The Fiske Icelandic Collection in the Cornell University Library
"Willard Fiske in Iceland" by Provost W. H. Carpenter

I've searched a little on Hnefatafl and found a really informative entry by Murray in his History of board-games other than chess [can be borrowed in archiveorg]
"Tafl (pronounced tabl) was the older, and hnefatafl the later name of a board-game which was already played by the Scandinavian peoples before A.D. 400. It was carried by the Norsemen to Iceland, Britain, and Ireland, and spread to Wales. It was the only board-game played by the Saxons. After the introduction of chess into England in the eleventh, and Scandinavia in the twelfth century, hnefatafl fell out of use except in remote and isolated districts: the last mentions of the game as still played are from Wales, 1587, and Lapland, 1732.", p. 56
an early found item he gives is the following:
The Ballinderry gaming board in National Museum of Ireland [9th-11th c.??] in here
But an interesting passage is also the following [p. 61]:
"An English or Irish manuscript (CCC., Oxford, 122, see J. Armitage Robinson, 69 ff.) contains a curious attempt to give a scriptural meaning to hnefatafl which is here named alea. The text begins: ‘Incipit alea euangelii quam Dubinsi, episcopus bennchorensis, detulit a rege anglorum, id est a domu Adalstani, regis anglorum, depicta a quodam francone ct a romano sapienti, id est Isrl.’ (Aethelstan reigned 925-40, and according to the Four Masters, Duibhinnsi, sage and bishop of the family of Beinchair, died in 953.)
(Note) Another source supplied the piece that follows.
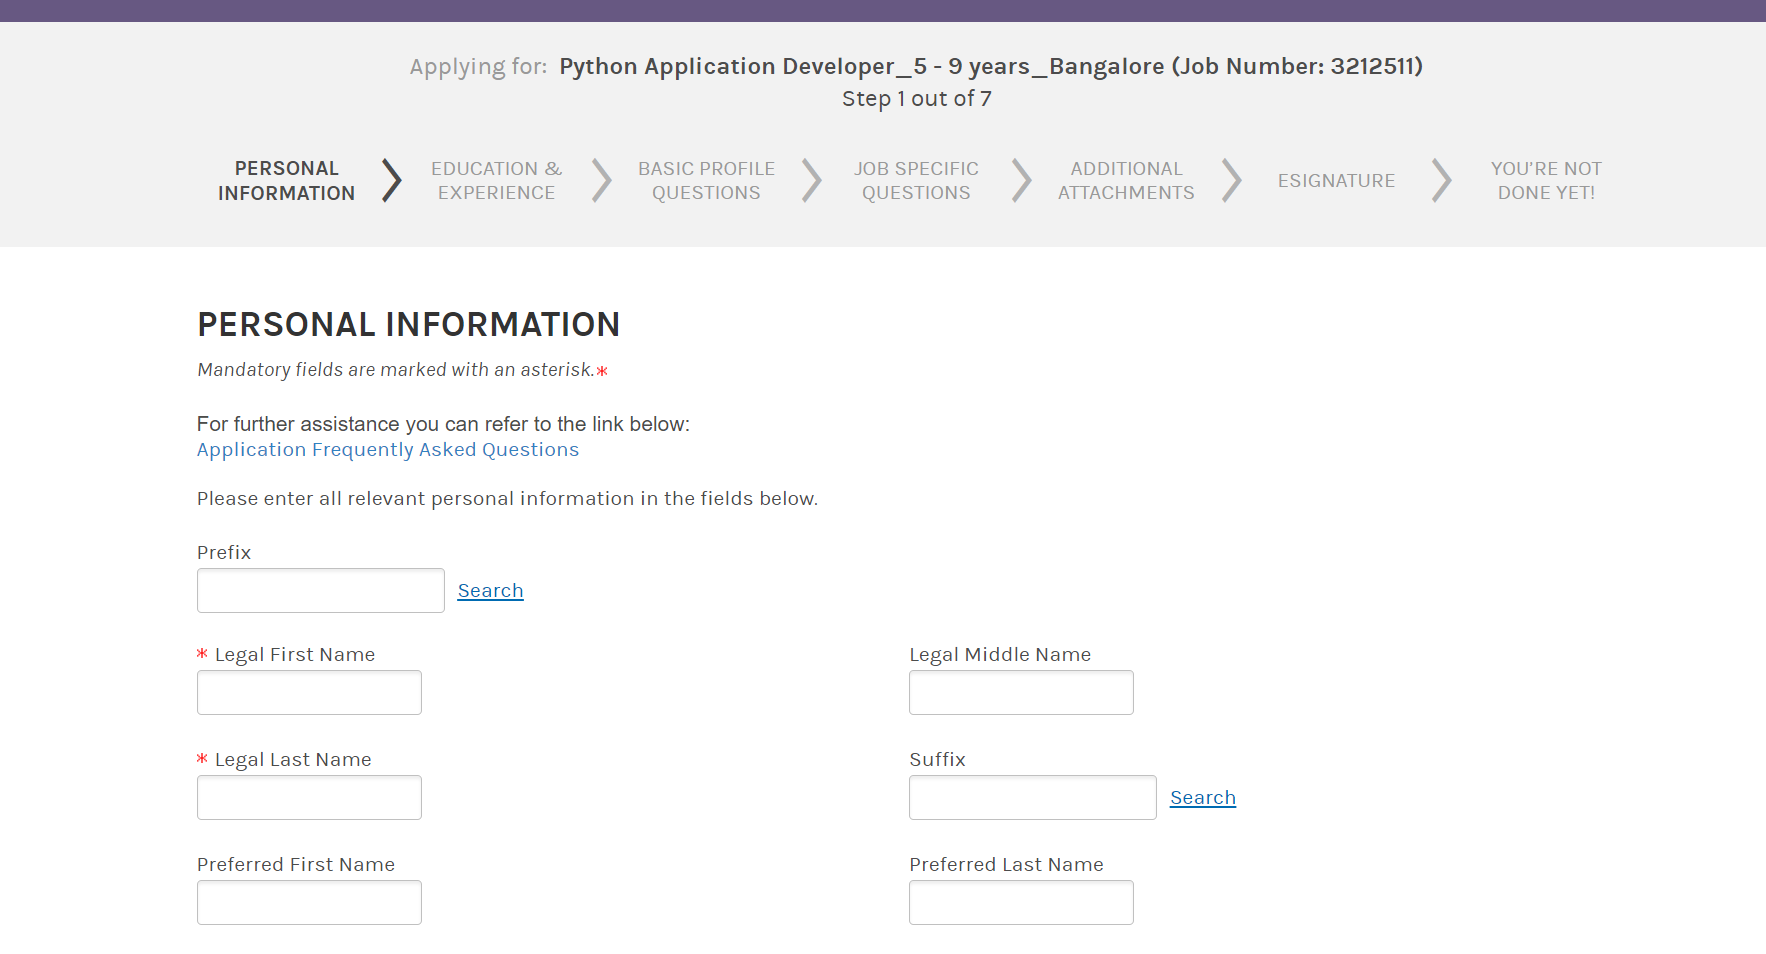Screen dimensions: 1766x954
Task: Click the Legal First Name field
Action: point(309,693)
The manuscript uses the board and the arrangement of the pieces as a scheme for setting out a harmony of the Gospels, and this board is identical in its dimensions with the Wimose board. The game is played between two sides, one of forty-eight men, and the other of twenty-four men and a hnefi. The men are placed on the points of the board, so that there is a central point which is occupied by the hnefi (in the allegory, primarius vir, to show the unity of the Trinity). His twenty-four defenders are scattered symmetrically in the middle of the board, and the forty-eight attackers are scattered symmetrically on the points nearer the edges. The positions of the men are used to set out the details of the harmony. There are some errors in the diagram of the manuscript, but these can easily be rectified, and give the arrangement as shown in Fig. 25. The allegory is very artificial—the board contains 18 x 18 cells because the total of the four Evangelists, four Gospels, and ten Canons is eighteen; there are seventy-two men because the number of items in the harmony is seventy-two—but this need not concern us here. The important thing is that we have a picture of hnefatafl as played in the tenth century, which is consistent with both older and later descriptions."
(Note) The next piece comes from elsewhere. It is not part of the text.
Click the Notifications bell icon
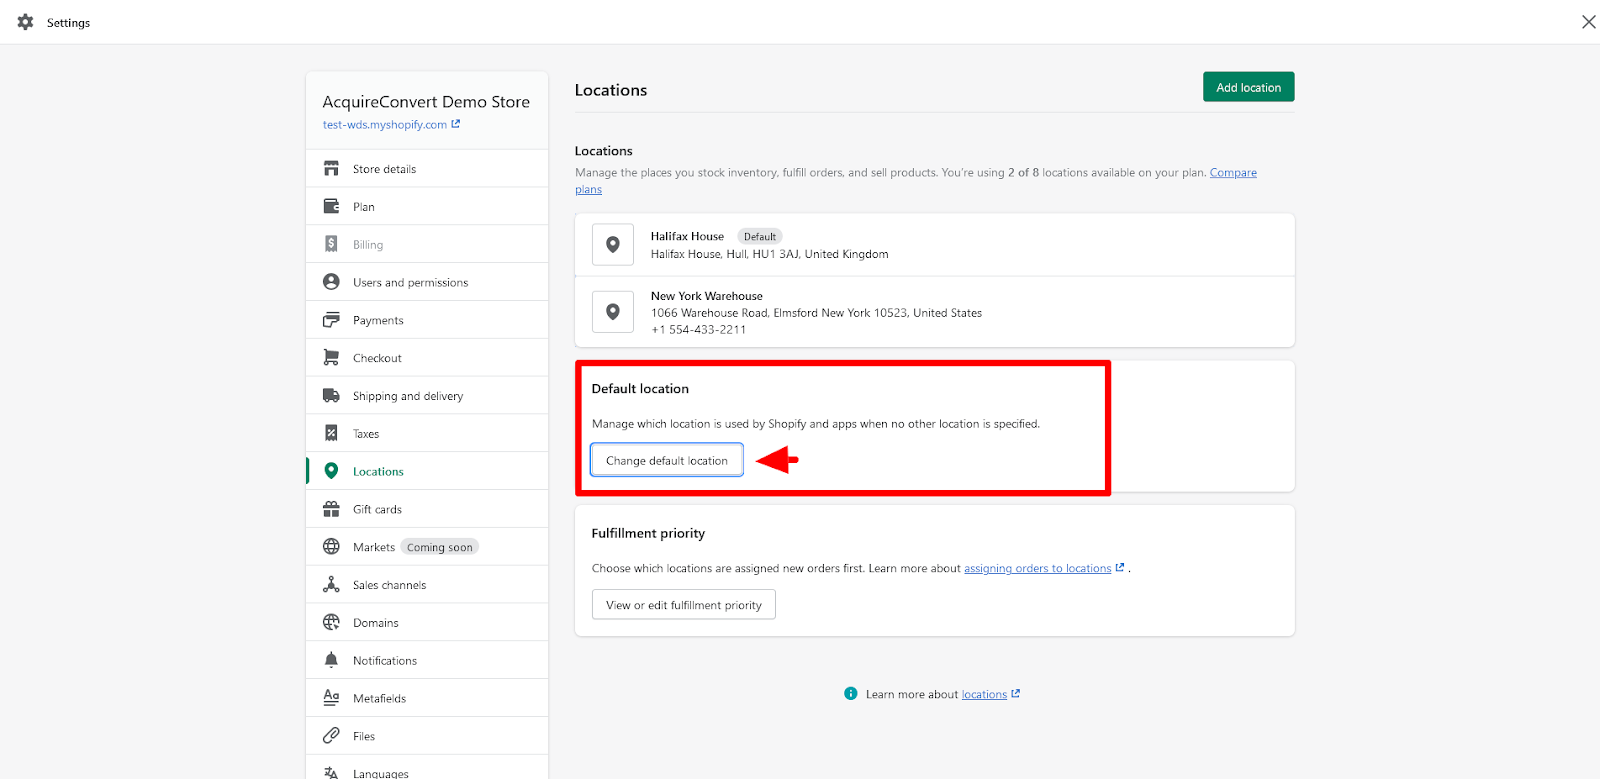The width and height of the screenshot is (1600, 779). [331, 660]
So in Britain of the mid 12th century alea don't seem so demonized...
Corpus Christi College MS 122, f.5v [1140–1199 AD]
While I was searching for material around chessboards on medieval churches' walls for a previous blog, I've tracked 2 websites on the topic [here & here] for Northern Europe. The vast majority of them were just checkered patterns, something that maybe exists just as a decorative theme. Can't know for sure but I had tracked checkered patterns of the middle ages and elsewhere regarding these people. Anyway...
However two cases are surely worthy to be mentioned.
Ejdrup Church
In Denmark said to be built during 12th c [with some additions of the 15th]
Hourglasses next to chessboards! ??
St. Paul's Church, Bornholm
Denmark of around 1250. Here clearly a board for chess and tables-backgammon [??].